Si, por el contrario, además de conocimientos consideramos que la escuela transmite valores, que la educación es un servicio público inestimable para la sociedad, que hay que integrar a todo el alumnado dándoles su sitio en el sistema y que con la educación se pueden ir venciendo las desigualdades sociales, nos encontramos con algo más utópico quizás, pero con algo, también, que nos acerca a lo que son los centros y las aulas actuales y futuras, que nos acerca mucho más a la realidad educativa y, por lo tanto, nos frustrará menos y nos tendrá siempre pendientes de asumir los retos que se nos planteen.
Además tenemos que tener en cuenta el papel del docente. Ya no es el monopolio del saber, el aprendizaje informal y no formal ha ido quitando terreno al formal como única vía de conocimiento. Por ello, el docente del siglo XXI ha de ser un facilitador, un guía del aprendizaje del alumnado y no sólo un mero transmisor de conocimientos.
Otra cuestión importante es que nuestro principal objetivo debe ser nuestro alumnado. Todos los sistemas educativos que han demostrado éxito y excelencia son aquellos que consideran al alumno como el eje del sistema, el centro sobre el que hay que incidir para mejorar el sistema educativo. Hay que valorarlos/as a todos/as. Todos/as tienen algo que aprender, aunque cada uno/a al ritmo que pueda asumir.
Finalmente, hay que pensar que las familias deben ser nuestras aliadas y que aunque no todas asumen el hecho educativo de manera positiva, podemos hacer poco si no contamos con su ayuda.






8 Comentarios
ha estado muy Manuel Jesús este dictado sobre la educación docente. Tiene que ser de manera del cual has dicho en este resumen y que ellos pongan de su parte y que tengán constancía de ello.. un saludo !

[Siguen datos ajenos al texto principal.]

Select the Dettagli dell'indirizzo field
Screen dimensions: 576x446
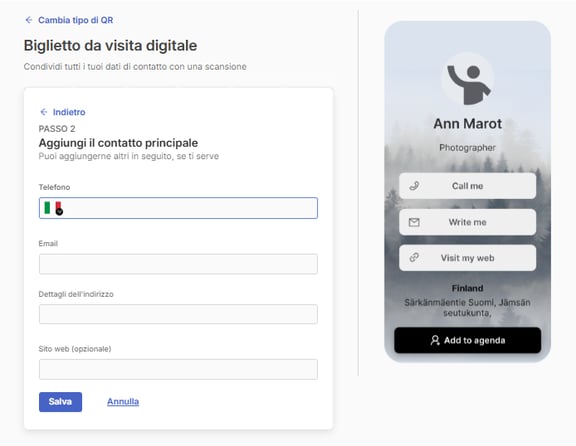coord(178,314)
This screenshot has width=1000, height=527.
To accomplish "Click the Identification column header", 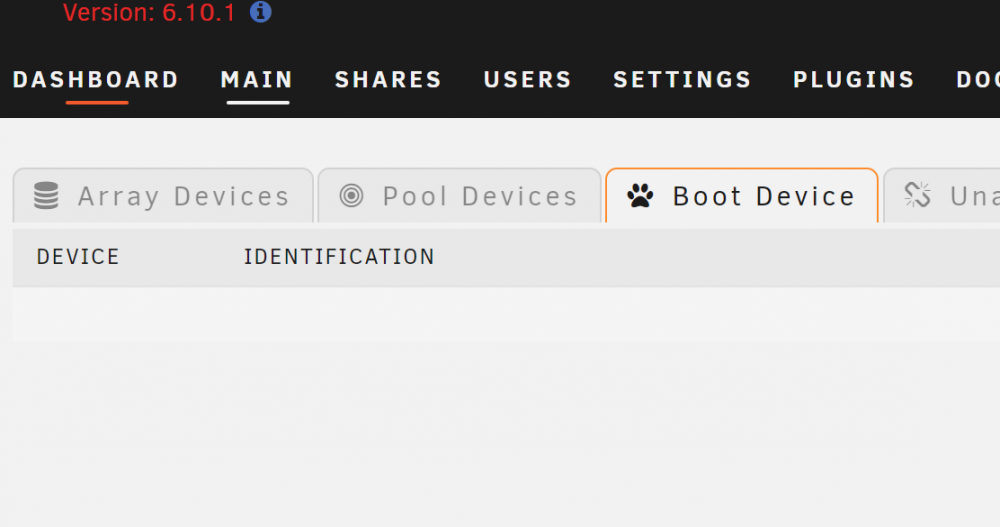I will pyautogui.click(x=339, y=256).
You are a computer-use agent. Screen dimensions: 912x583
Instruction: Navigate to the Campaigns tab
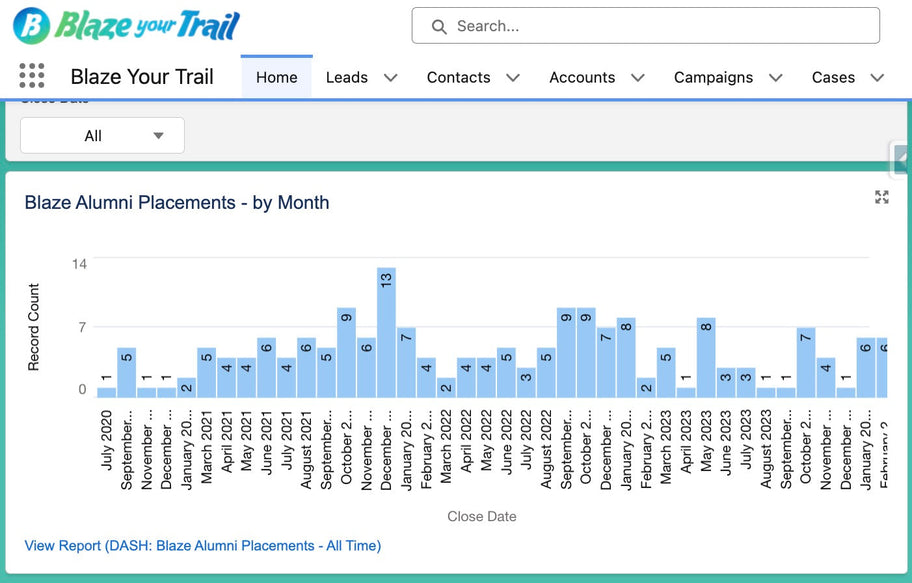[713, 77]
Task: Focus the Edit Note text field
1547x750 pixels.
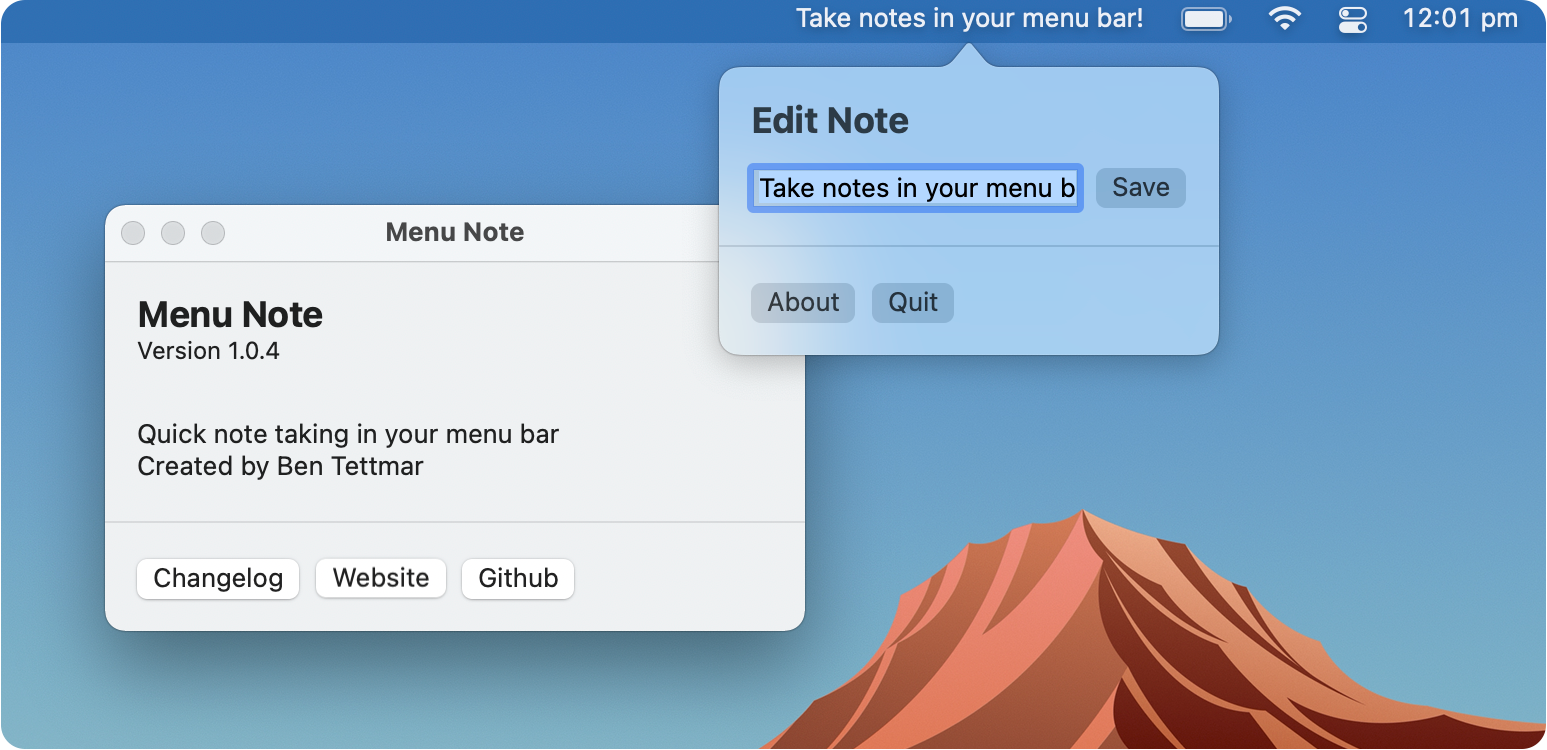Action: [x=915, y=188]
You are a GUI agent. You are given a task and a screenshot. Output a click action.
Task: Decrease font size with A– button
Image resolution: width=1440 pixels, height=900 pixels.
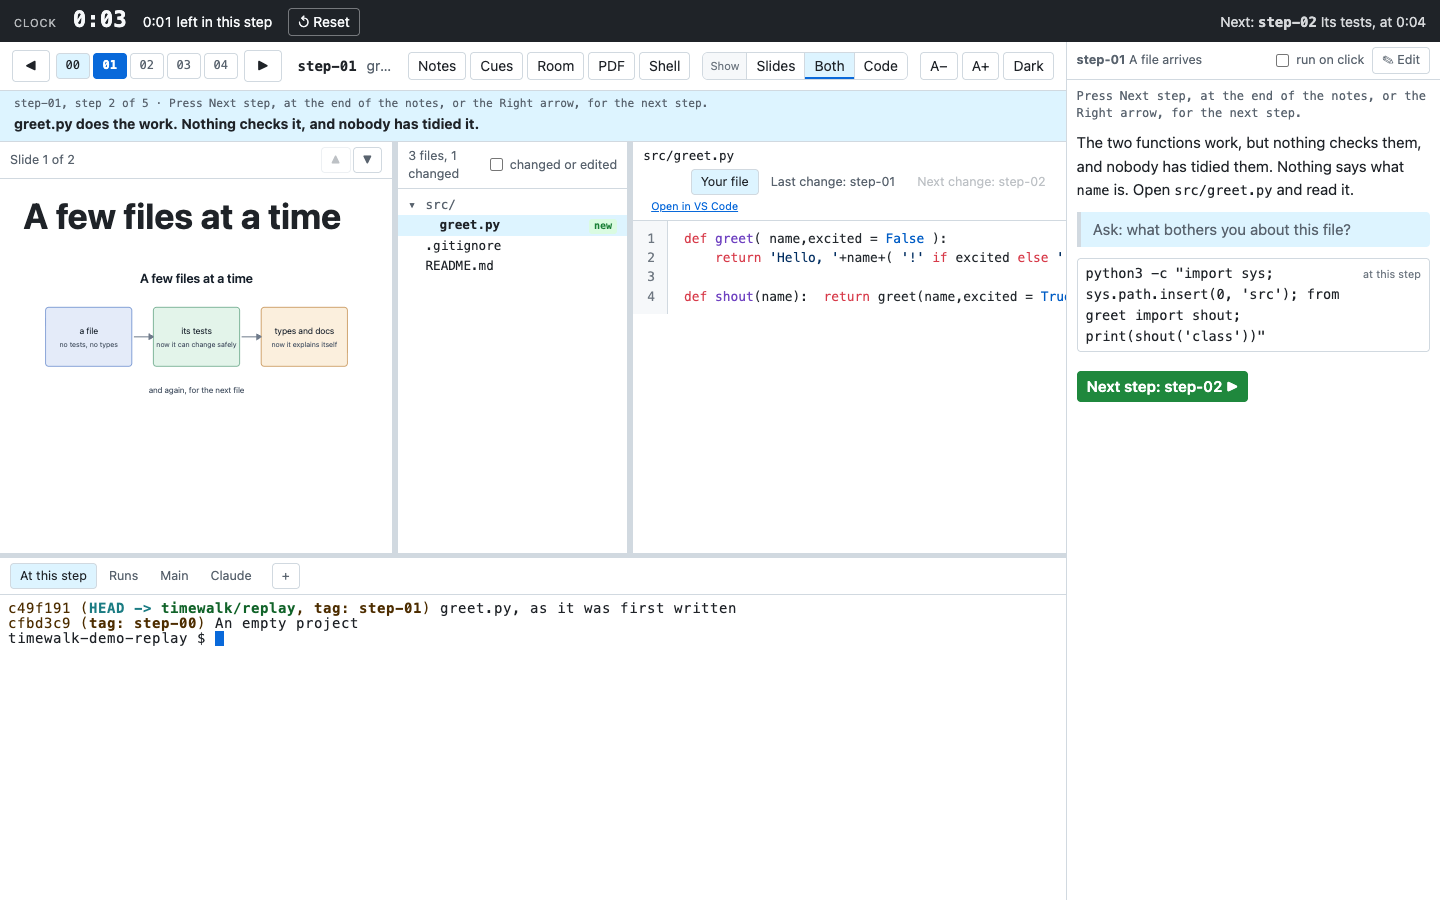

“Si, por el contrario, además de conocimientos consideramos que la escuela transmite valores, que la educación es un servicio público inestimable para la sociedad…”
HUYYYYYYYYY
En mi opinión la escuela no debe transmitir nada (antropología judeo-cristiana desde el siglo VII a. de C.), la escuela debe entrenar, poner las condiciones donde el niño, joven,… se entrene a saber buscar, a sacar respuestas, soluciones a problemas, se entrene a innovar y crear y no a repetir ideas de otros….y no a reproducir los antivalores de la sociedad neoliberal…de forma conductista. El estudiante es el centro de ese aprendiaje, el desarrollo de sus competencias y valores es lo importante, el conocimiento lo tiene en cualquier smart, él sólo realiza su proceso de aprendizaje (Nadie enseña a nadie…)…O sea estamos en el campo del enfoque constructivista del aprendizaje y no en el conductista. Y otra vez me he topado con profesores y no con profesionales de la educación…
Estimado JM.Durana:
Si la escuela no entrega un marco básico de valores (llámese educación cívica o ius naturalis) entonces deja al que va a aprender, a merced de la anarquía y el caos.
Cuando un arbolito comienza crecer torcido se le amarra a algo rígido -no digo palo porque puede malinterpretarse- para que crezca en la dirección correcta y que le permita su viabilidad.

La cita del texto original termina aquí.